WORK TASK
Start the copy at the line containing "Given: Click the save disk icon" and run it through the last line of the records. Repeat each line exactly; omit pictures.

Stored data entries:
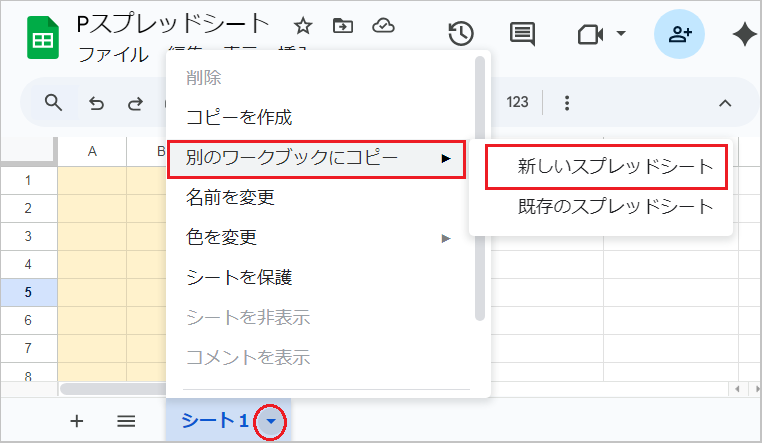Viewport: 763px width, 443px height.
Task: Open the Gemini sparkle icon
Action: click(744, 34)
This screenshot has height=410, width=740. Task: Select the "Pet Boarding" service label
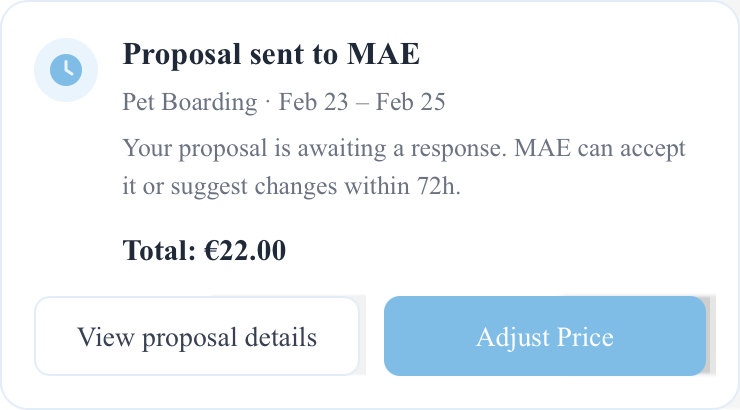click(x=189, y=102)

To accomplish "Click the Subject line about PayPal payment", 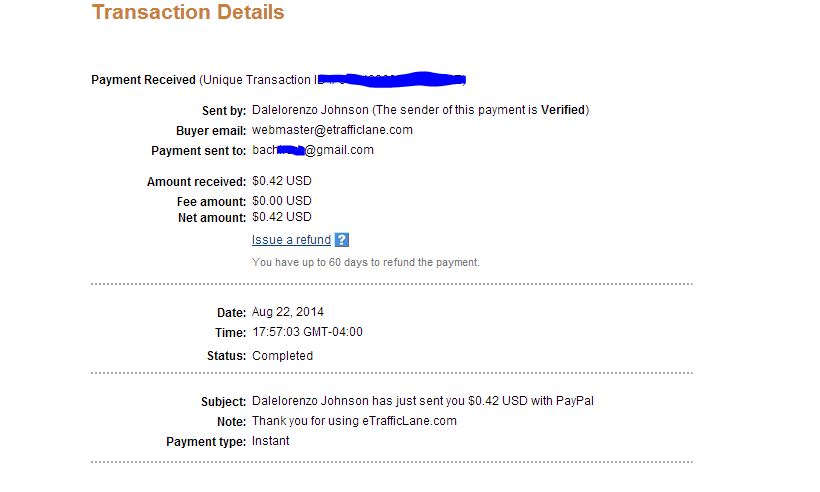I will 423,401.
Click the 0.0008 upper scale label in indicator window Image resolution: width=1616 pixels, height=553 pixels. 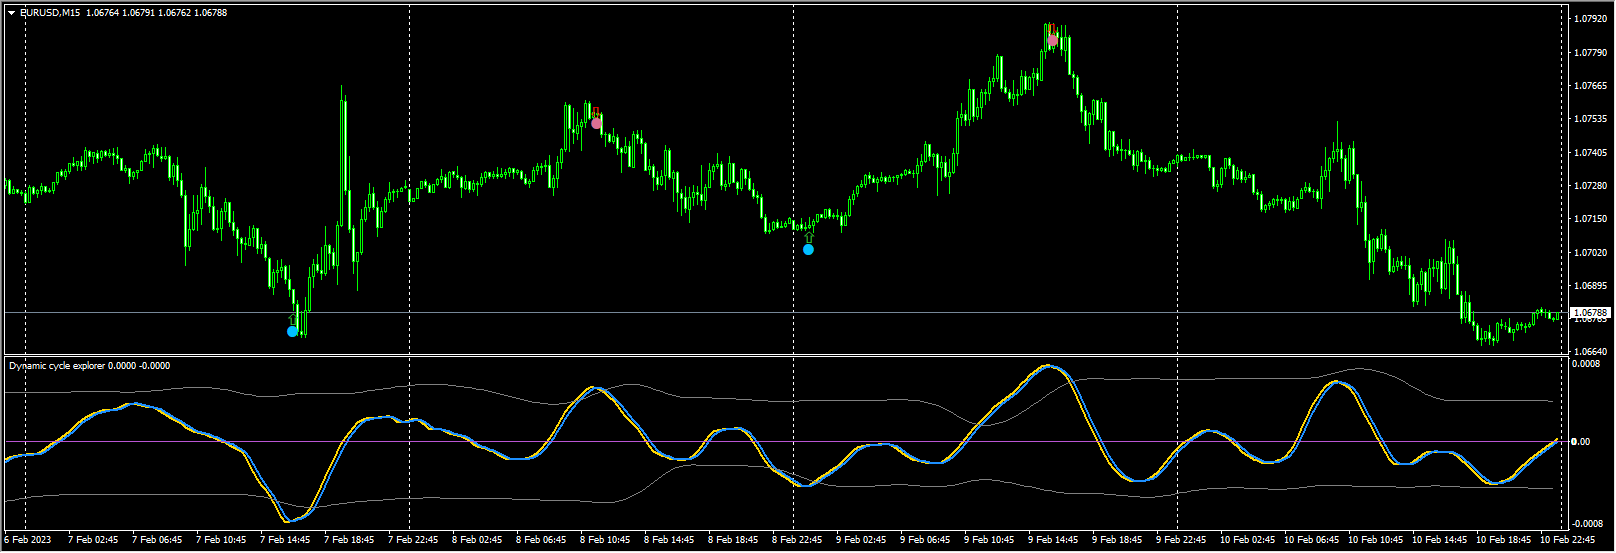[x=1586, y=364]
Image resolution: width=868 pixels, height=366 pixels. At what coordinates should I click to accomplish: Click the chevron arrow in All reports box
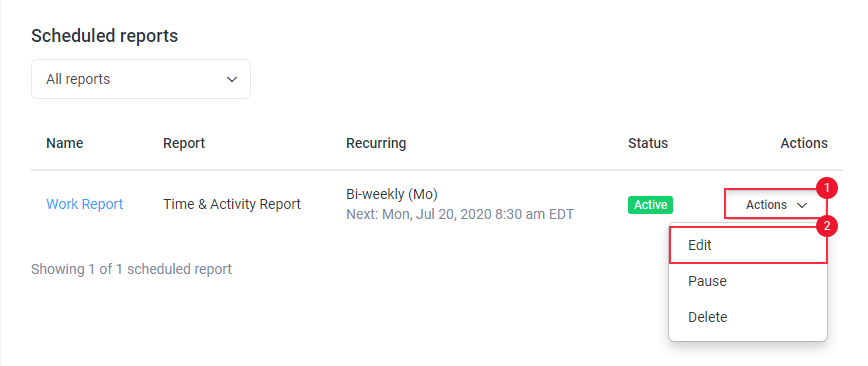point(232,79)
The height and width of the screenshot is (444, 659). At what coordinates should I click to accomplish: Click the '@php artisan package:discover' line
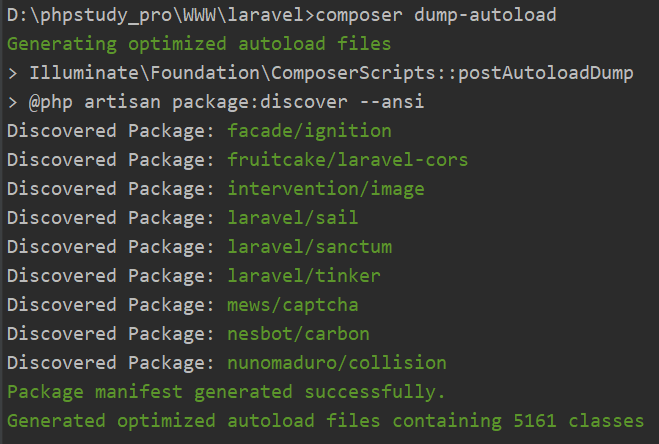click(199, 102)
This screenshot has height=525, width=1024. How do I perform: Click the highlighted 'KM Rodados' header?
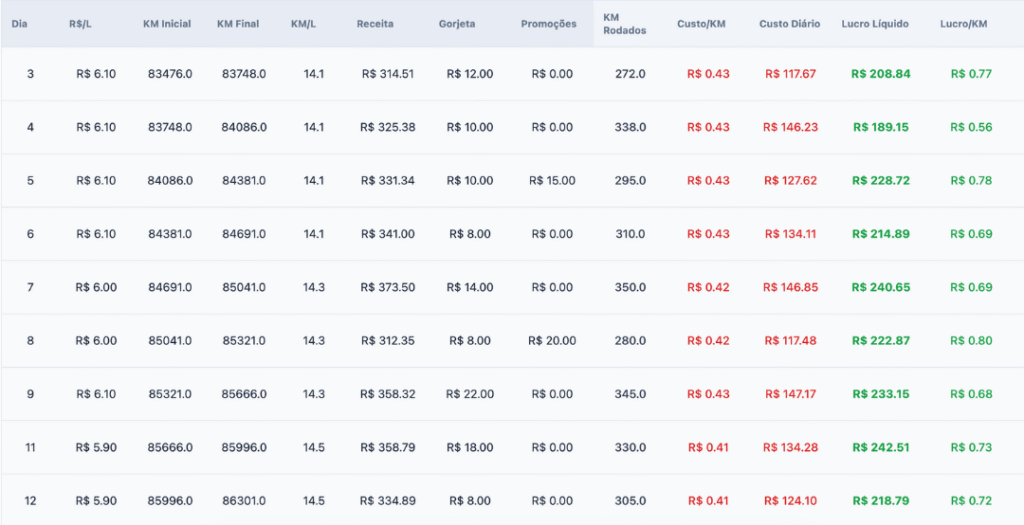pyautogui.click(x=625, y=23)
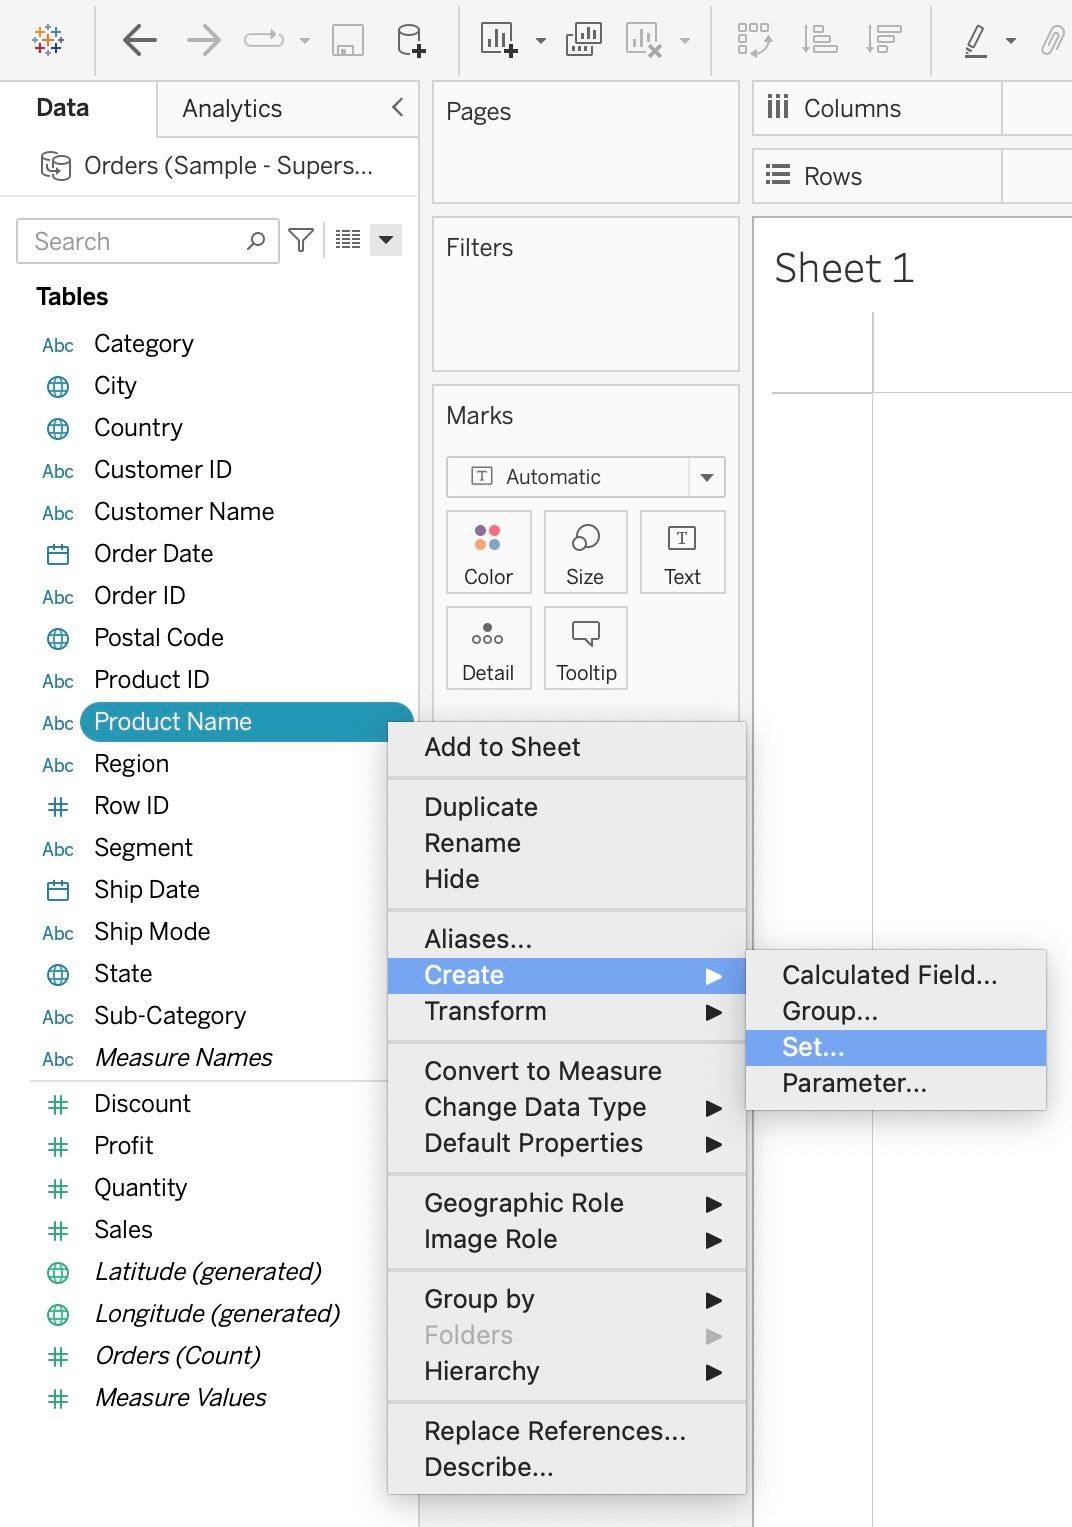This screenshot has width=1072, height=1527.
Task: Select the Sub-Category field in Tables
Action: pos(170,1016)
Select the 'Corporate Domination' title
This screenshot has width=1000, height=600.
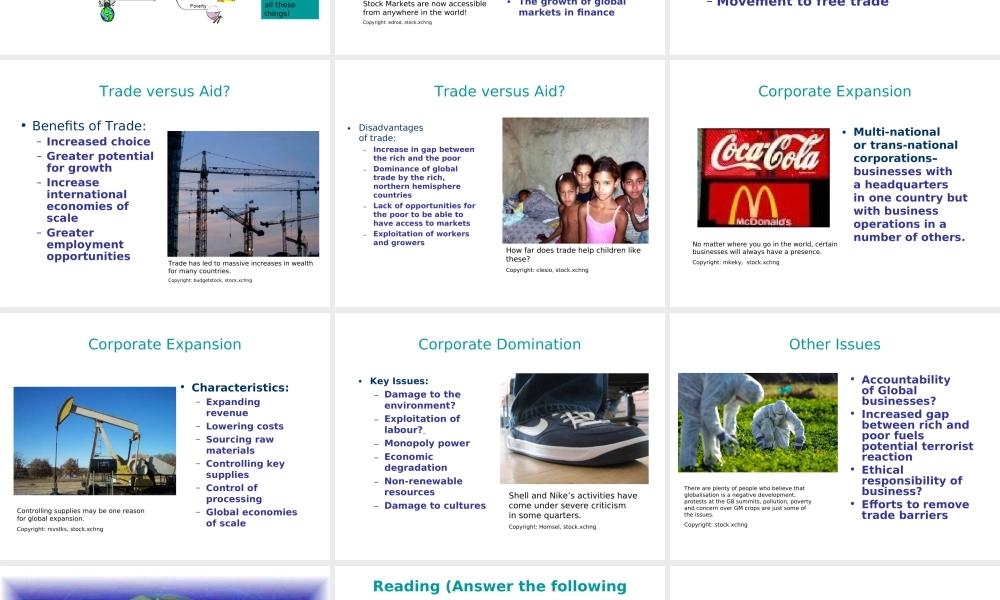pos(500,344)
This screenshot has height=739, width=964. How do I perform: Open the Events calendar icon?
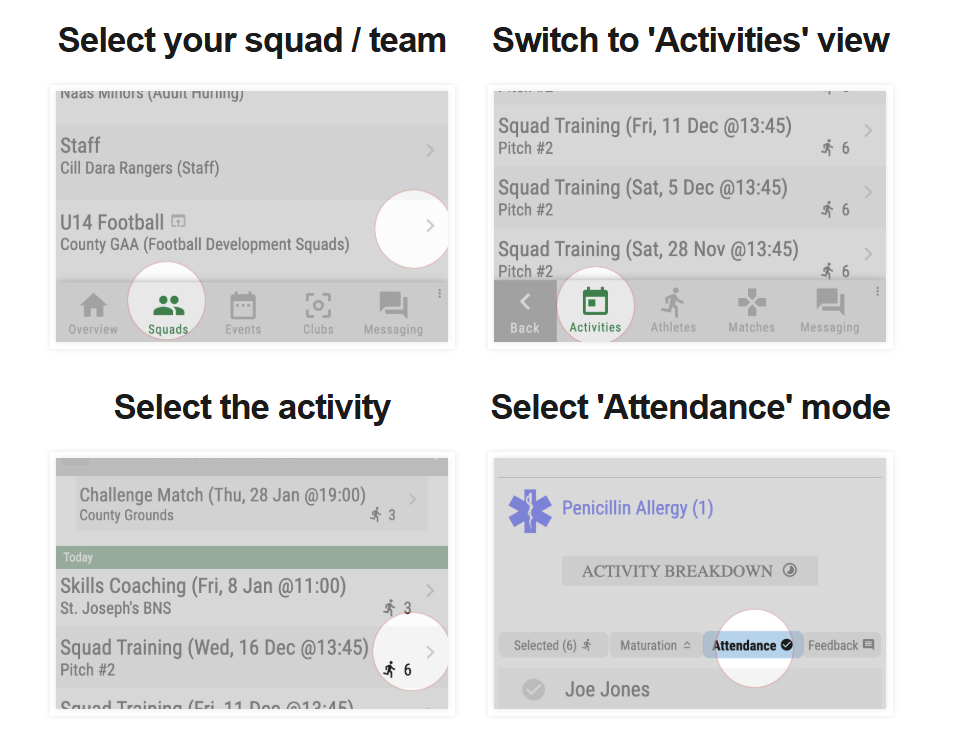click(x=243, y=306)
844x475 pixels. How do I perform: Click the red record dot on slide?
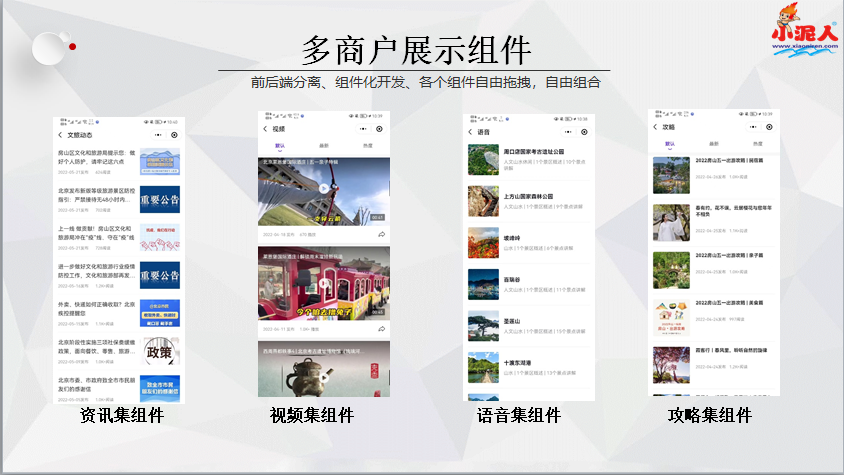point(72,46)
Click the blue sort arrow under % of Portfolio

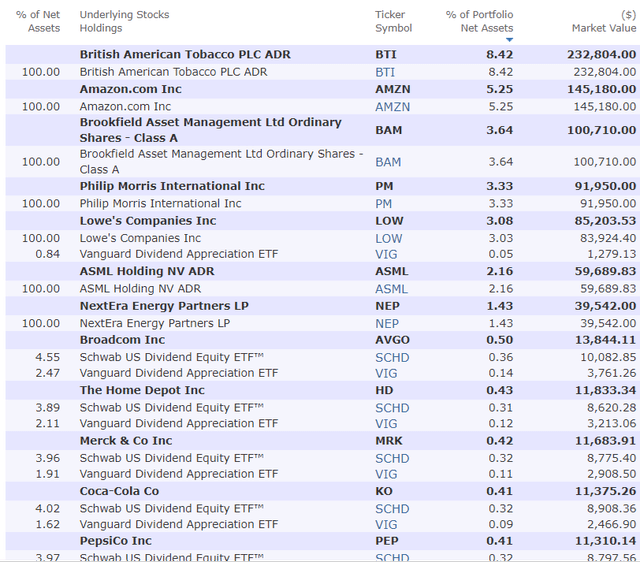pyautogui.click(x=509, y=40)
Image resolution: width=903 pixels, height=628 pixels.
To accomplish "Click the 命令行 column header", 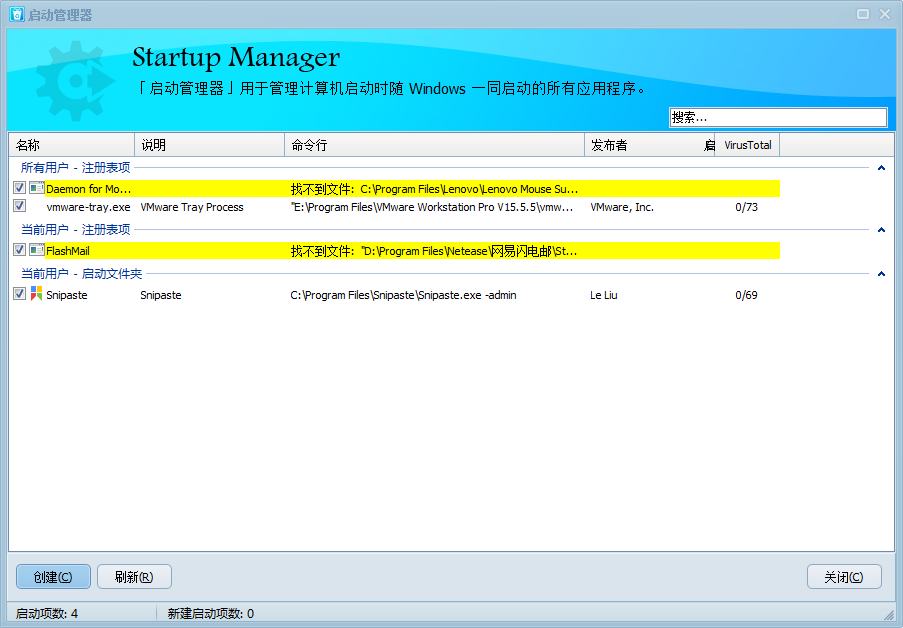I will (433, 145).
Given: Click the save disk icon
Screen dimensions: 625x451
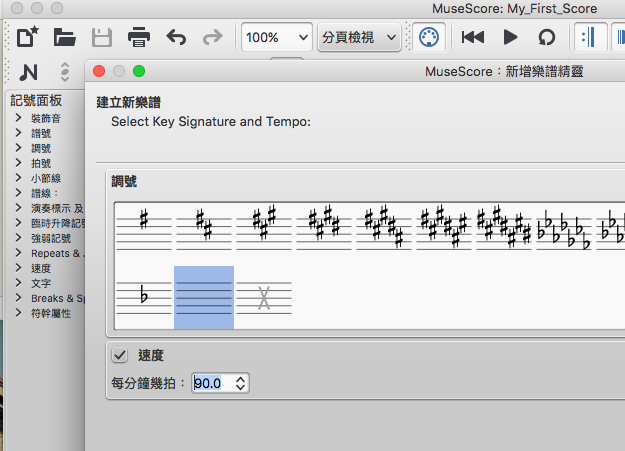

SOLUTION
Given: Click the save disk icon
Screen dimensions: 625x451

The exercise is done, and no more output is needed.